Element lookup items
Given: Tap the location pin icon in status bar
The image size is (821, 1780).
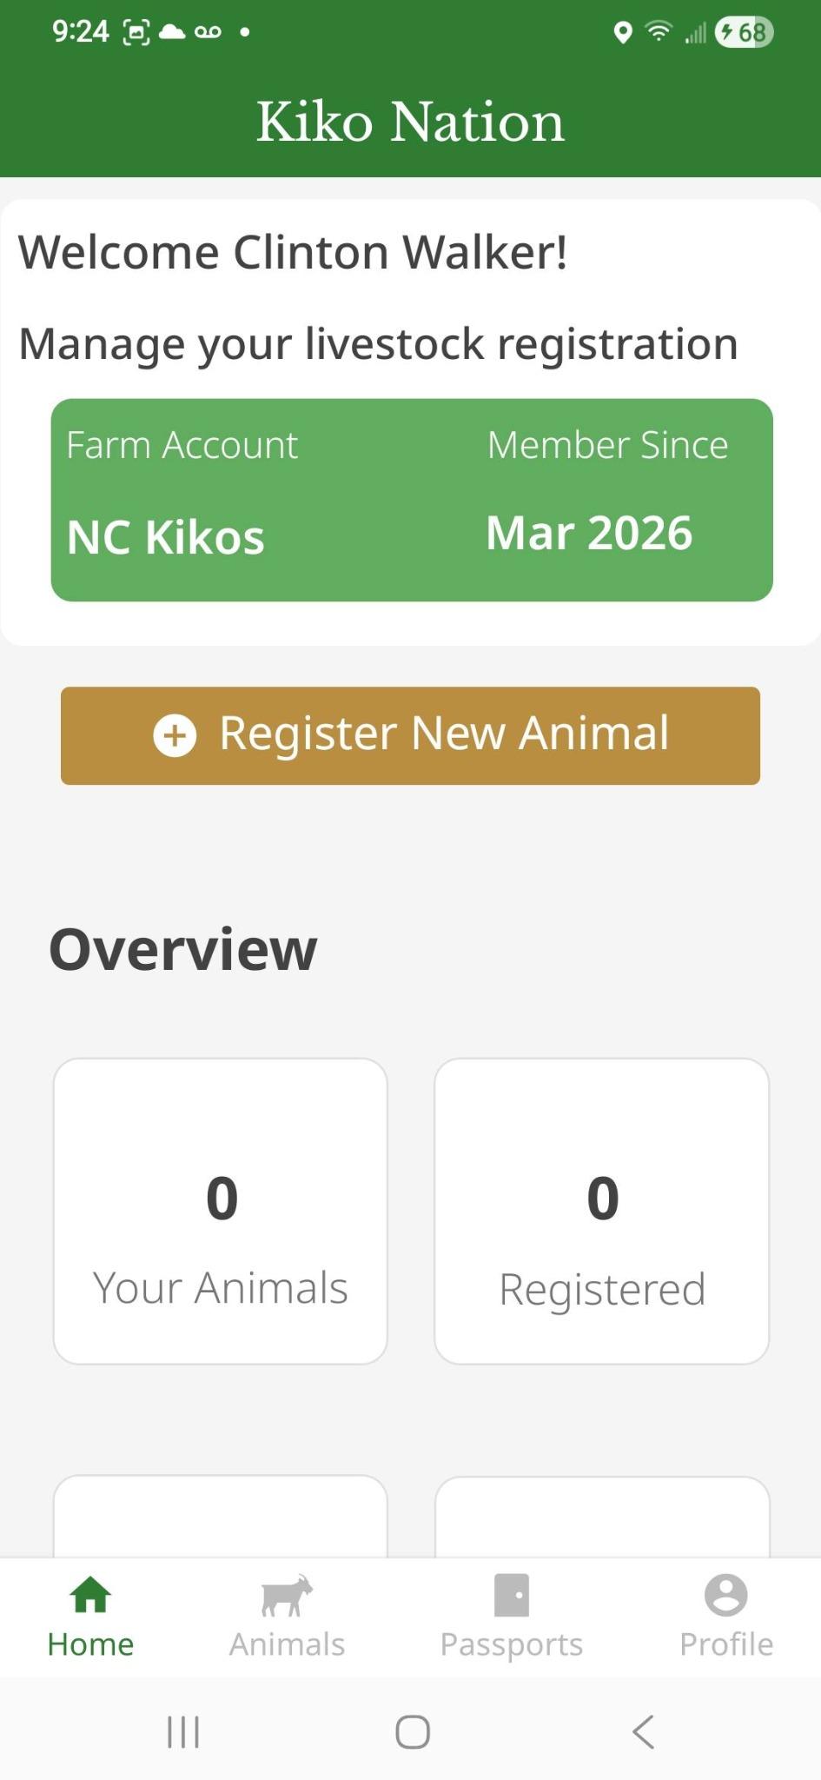Looking at the screenshot, I should pos(624,31).
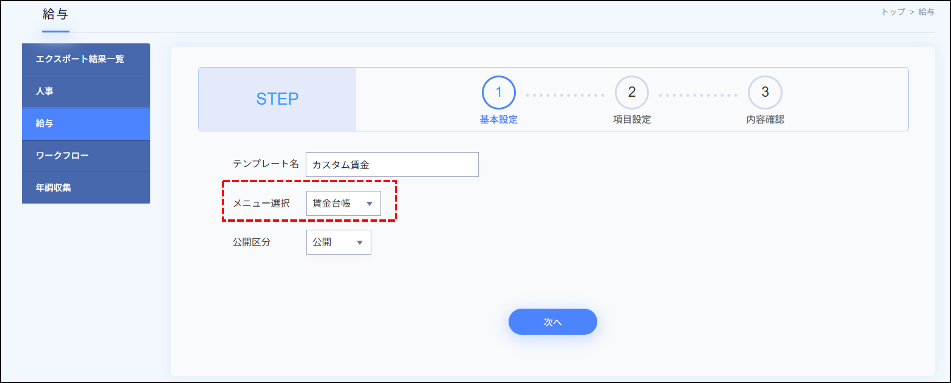Click the 内容確認 step label

(765, 120)
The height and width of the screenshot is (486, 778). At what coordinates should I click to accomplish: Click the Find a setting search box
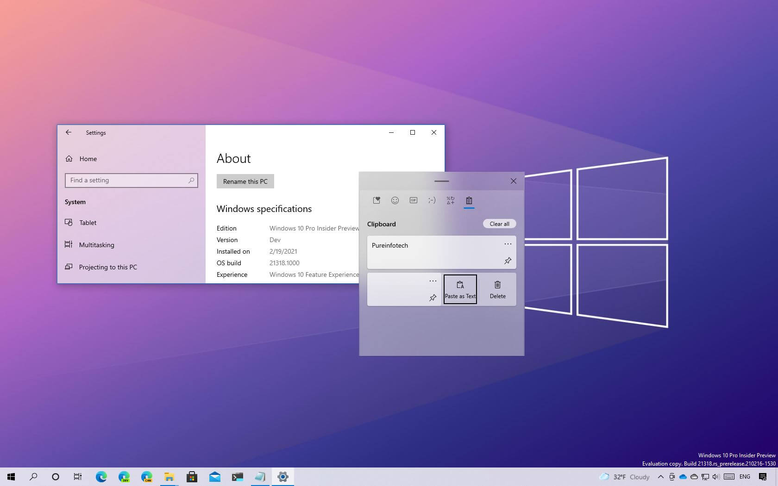pos(131,180)
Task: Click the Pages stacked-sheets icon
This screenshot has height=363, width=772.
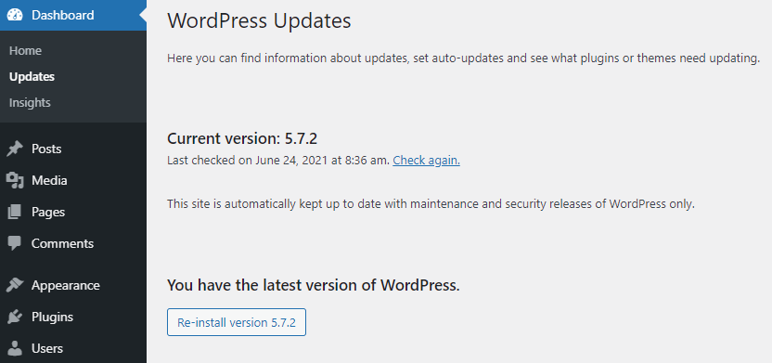Action: tap(15, 213)
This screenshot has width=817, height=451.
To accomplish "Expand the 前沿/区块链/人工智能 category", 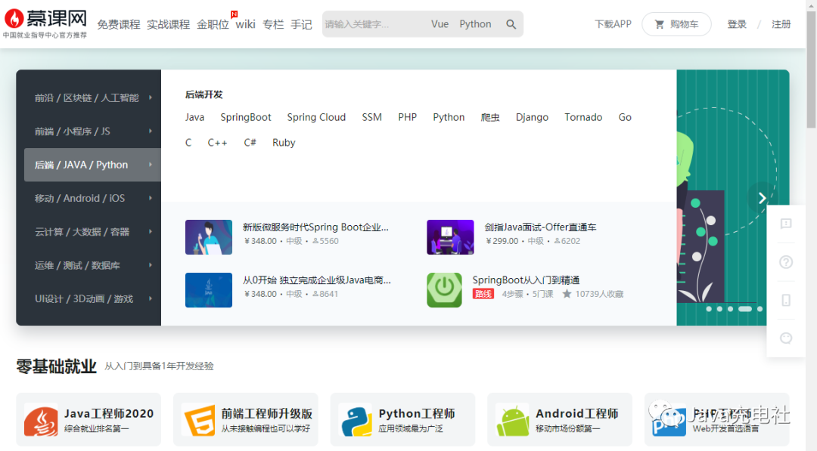I will pyautogui.click(x=85, y=97).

◆ **Exercise**
Report how many lines of the items above contain the string "This". Give only the number.

◆ **Task output**
2